Written instruction:
Rewrite the lines of the material below as a numbered list, omitting blank lines and leaving out the pictures.

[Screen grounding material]
◆ ◆ ◆ ◆ ◆

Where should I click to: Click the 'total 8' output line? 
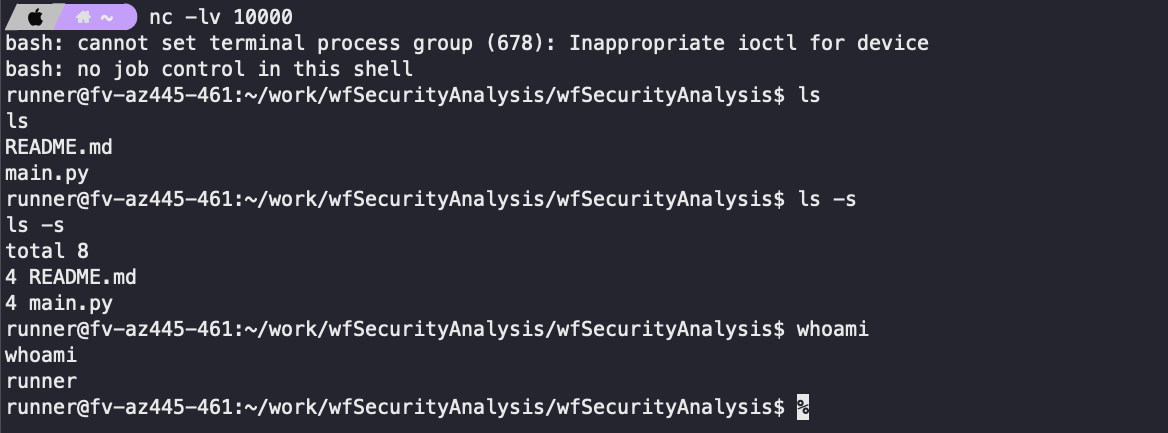tap(46, 251)
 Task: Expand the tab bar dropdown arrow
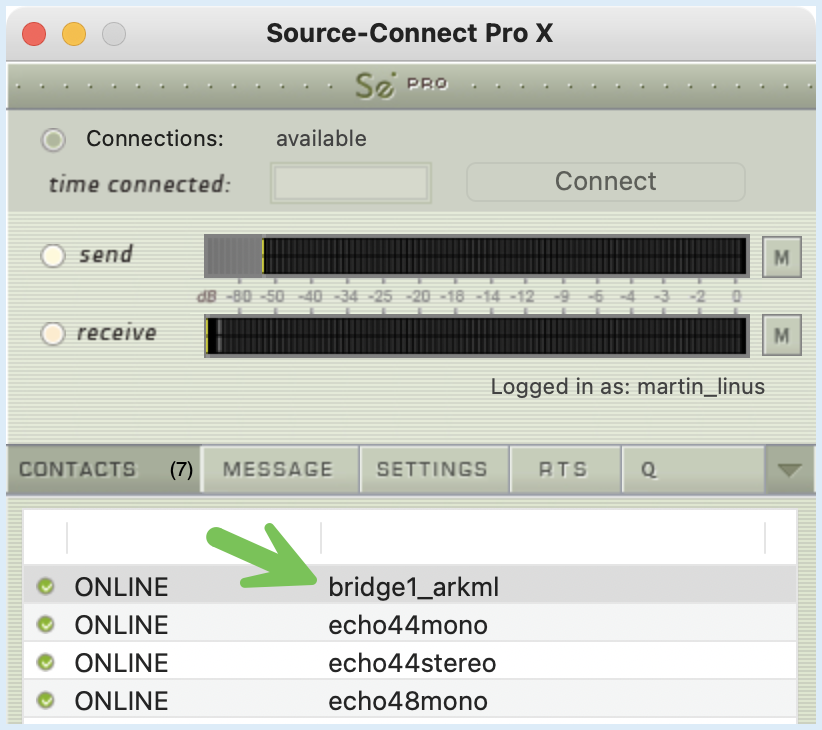[x=790, y=469]
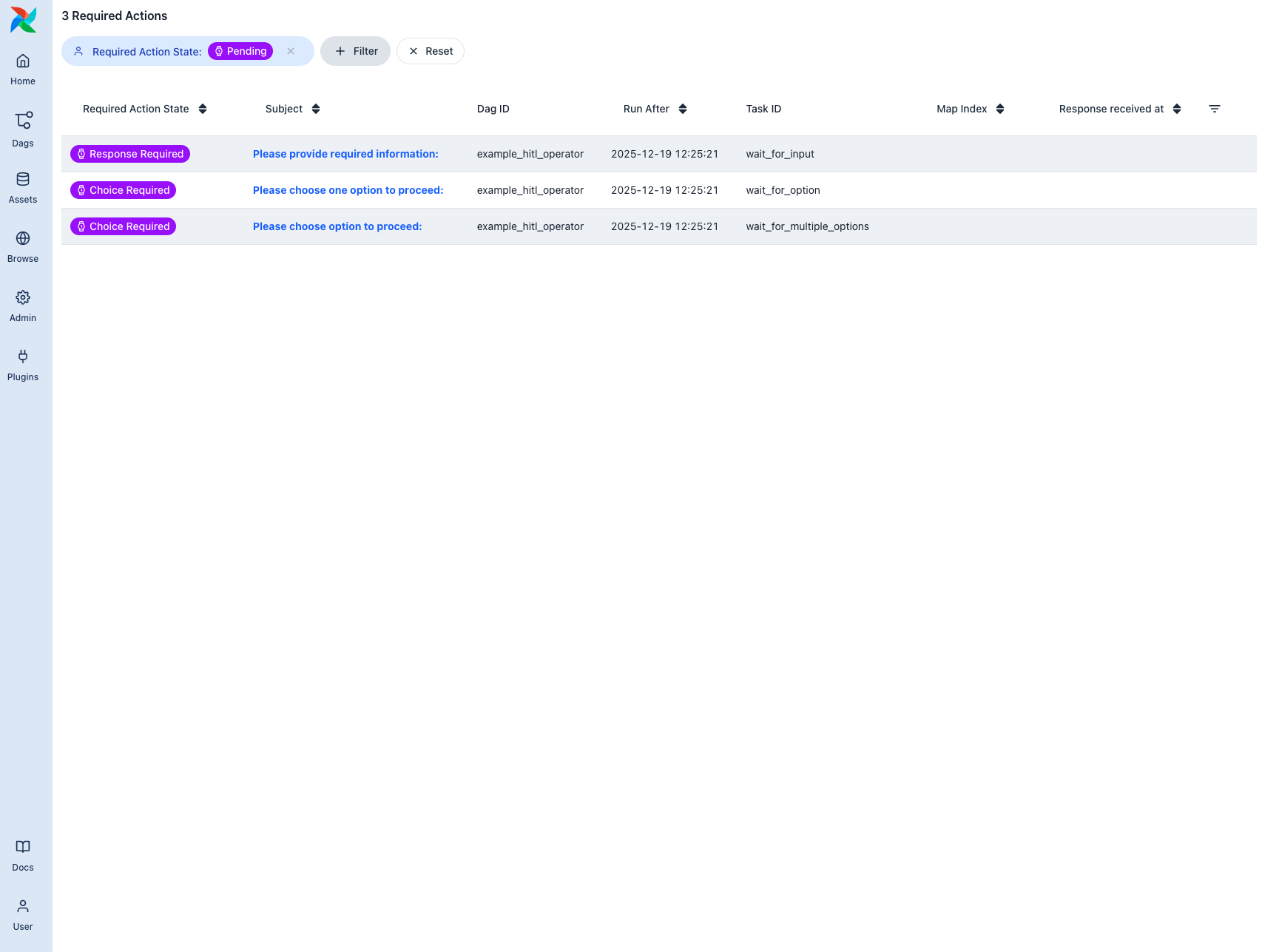Open 'Please choose one option to proceed' action

[x=348, y=190]
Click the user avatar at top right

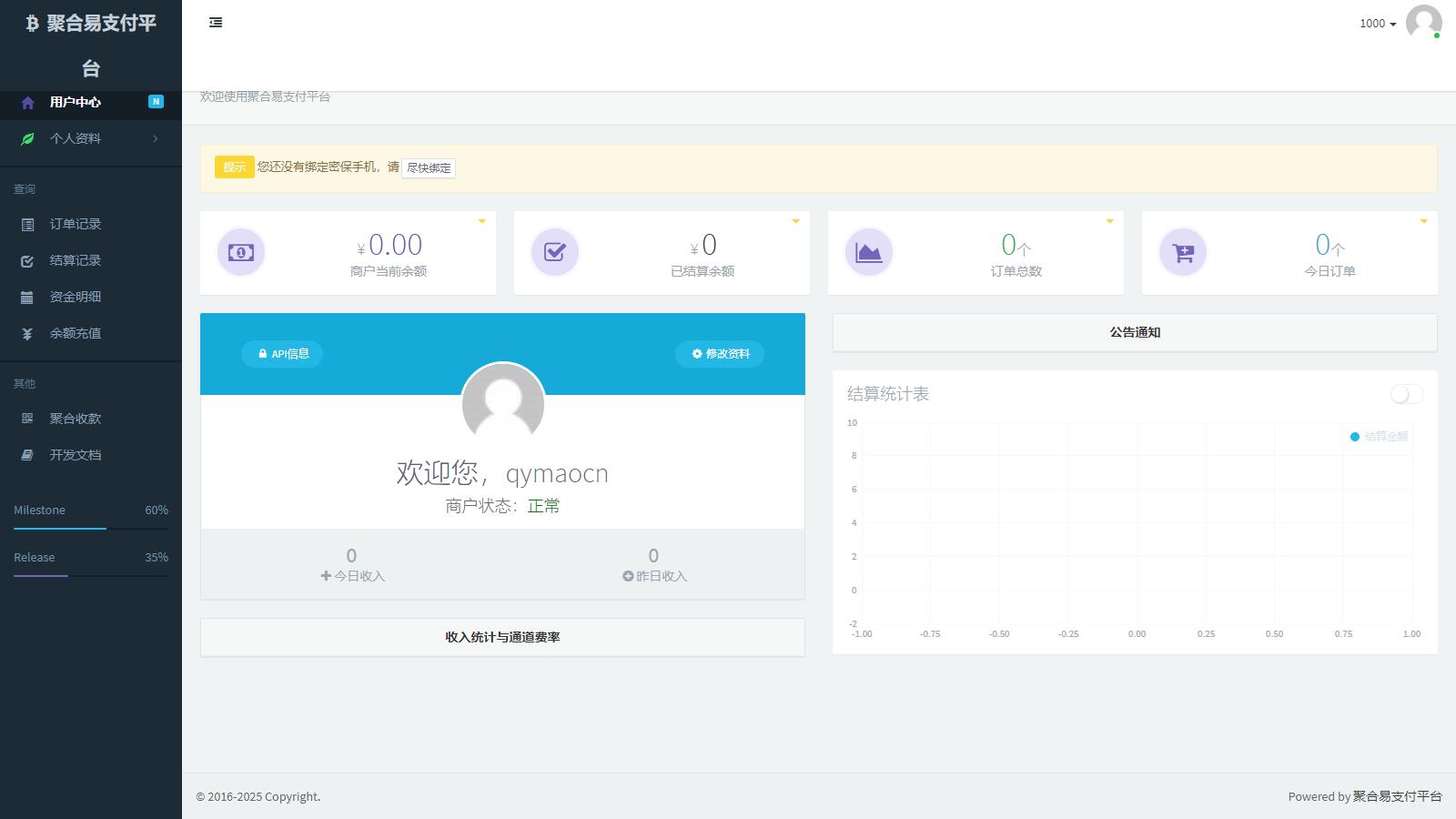[x=1424, y=25]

◆ ◆ ◆ ◆ ◆

Expected output:
1. Where should I click to: Click the 'total 8' output line? 
2. tap(46, 251)
3.  Task: Expand the tab bar dropdown arrow
4. [x=790, y=469]
5. Open 'Please choose one option to proceed' action
6. [x=348, y=190]
7. Click the user avatar at top right
8. [x=1424, y=25]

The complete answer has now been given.